§ **Exercise**
Retype the listing exactly, so that the copy matches it line for line.

§ **Entries shown**
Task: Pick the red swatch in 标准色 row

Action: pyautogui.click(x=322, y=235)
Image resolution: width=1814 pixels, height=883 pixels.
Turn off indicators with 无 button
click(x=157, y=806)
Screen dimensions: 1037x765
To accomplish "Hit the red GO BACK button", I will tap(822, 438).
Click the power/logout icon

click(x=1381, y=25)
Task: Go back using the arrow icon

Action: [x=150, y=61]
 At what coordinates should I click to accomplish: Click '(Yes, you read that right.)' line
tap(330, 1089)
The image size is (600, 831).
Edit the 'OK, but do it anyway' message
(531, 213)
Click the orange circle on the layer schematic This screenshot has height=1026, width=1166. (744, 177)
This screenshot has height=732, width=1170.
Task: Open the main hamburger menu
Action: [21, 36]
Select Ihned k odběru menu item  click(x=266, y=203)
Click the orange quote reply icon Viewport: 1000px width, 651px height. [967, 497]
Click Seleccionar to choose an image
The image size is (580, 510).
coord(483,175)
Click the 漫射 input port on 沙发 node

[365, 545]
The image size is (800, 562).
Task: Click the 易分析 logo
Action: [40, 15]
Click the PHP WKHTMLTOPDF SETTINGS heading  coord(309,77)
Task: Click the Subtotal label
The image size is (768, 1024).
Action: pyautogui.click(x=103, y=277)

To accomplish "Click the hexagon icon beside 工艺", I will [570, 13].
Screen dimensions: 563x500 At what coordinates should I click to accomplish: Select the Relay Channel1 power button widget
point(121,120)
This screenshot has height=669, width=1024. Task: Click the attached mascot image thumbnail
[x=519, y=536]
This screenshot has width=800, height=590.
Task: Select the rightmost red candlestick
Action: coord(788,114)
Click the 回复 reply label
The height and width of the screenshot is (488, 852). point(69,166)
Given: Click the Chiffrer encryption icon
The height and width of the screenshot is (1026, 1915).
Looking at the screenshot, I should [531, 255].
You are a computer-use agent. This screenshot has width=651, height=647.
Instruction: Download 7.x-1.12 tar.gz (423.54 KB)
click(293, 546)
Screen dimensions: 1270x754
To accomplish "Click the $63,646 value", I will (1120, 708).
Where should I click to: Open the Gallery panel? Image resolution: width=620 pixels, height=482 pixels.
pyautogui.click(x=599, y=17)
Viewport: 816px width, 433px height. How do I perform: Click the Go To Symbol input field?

§ **Result of this exercise**
Task: Pick the red swatch in 标准色 row

Action: pyautogui.click(x=322, y=235)
Image resolution: width=1814 pixels, height=883 pixels.
Turn off indicators with 无 button
click(x=157, y=806)
Screen dimensions: 1037x765
To accomplish "Hit the red GO BACK button", I will tap(822, 438).
Click the power/logout icon

click(x=1381, y=25)
Task: Go back using the arrow icon

Action: [x=150, y=61]
 At what coordinates should I click to accomplish: Click '(Yes, you read that right.)' line
tap(330, 1089)
The image size is (600, 831).
Edit the 'OK, but do it anyway' message
(531, 213)
Click the orange circle on the layer schematic This screenshot has height=1026, width=1166. (744, 177)
This screenshot has height=732, width=1170.
Task: Open the main hamburger menu
Action: [21, 36]
Select Ihned k odběru menu item  click(x=266, y=203)
Click the orange quote reply icon Viewport: 1000px width, 651px height. [967, 497]
Click Seleccionar to choose an image
The image size is (580, 510).
coord(483,175)
Click the 漫射 input port on 沙发 node

[365, 545]
The image size is (800, 562).
Task: Click the 易分析 logo
Action: [40, 15]
Click the PHP WKHTMLTOPDF SETTINGS heading  coord(309,77)
Task: Click the Subtotal label
The image size is (768, 1024).
Action: pyautogui.click(x=103, y=277)

To accomplish "Click the hexagon icon beside 工艺", I will [570, 13].
Screen dimensions: 563x500 At what coordinates should I click to accomplish: Select the Relay Channel1 power button widget
point(121,120)
This screenshot has height=669, width=1024. Task: Click the attached mascot image thumbnail
[x=519, y=536]
This screenshot has width=800, height=590.
Task: Select the rightmost red candlestick
Action: coord(788,114)
Click the 回复 reply label
The height and width of the screenshot is (488, 852). point(69,166)
Given: Click the Chiffrer encryption icon
The height and width of the screenshot is (1026, 1915).
Looking at the screenshot, I should [531, 255].
You are a computer-use agent. This screenshot has width=651, height=647.
Instruction: Download 7.x-1.12 tar.gz (423.54 KB)
click(293, 546)
Screen dimensions: 1270x754
To accomplish "Click the $63,646 value", I will (1120, 708).
Where should I click to: Open the Gallery panel? Image resolution: width=620 pixels, height=482 pixels.
pyautogui.click(x=599, y=17)
Viewport: 816px width, 433px height. How do I perform: Click the Go To Symbol input field?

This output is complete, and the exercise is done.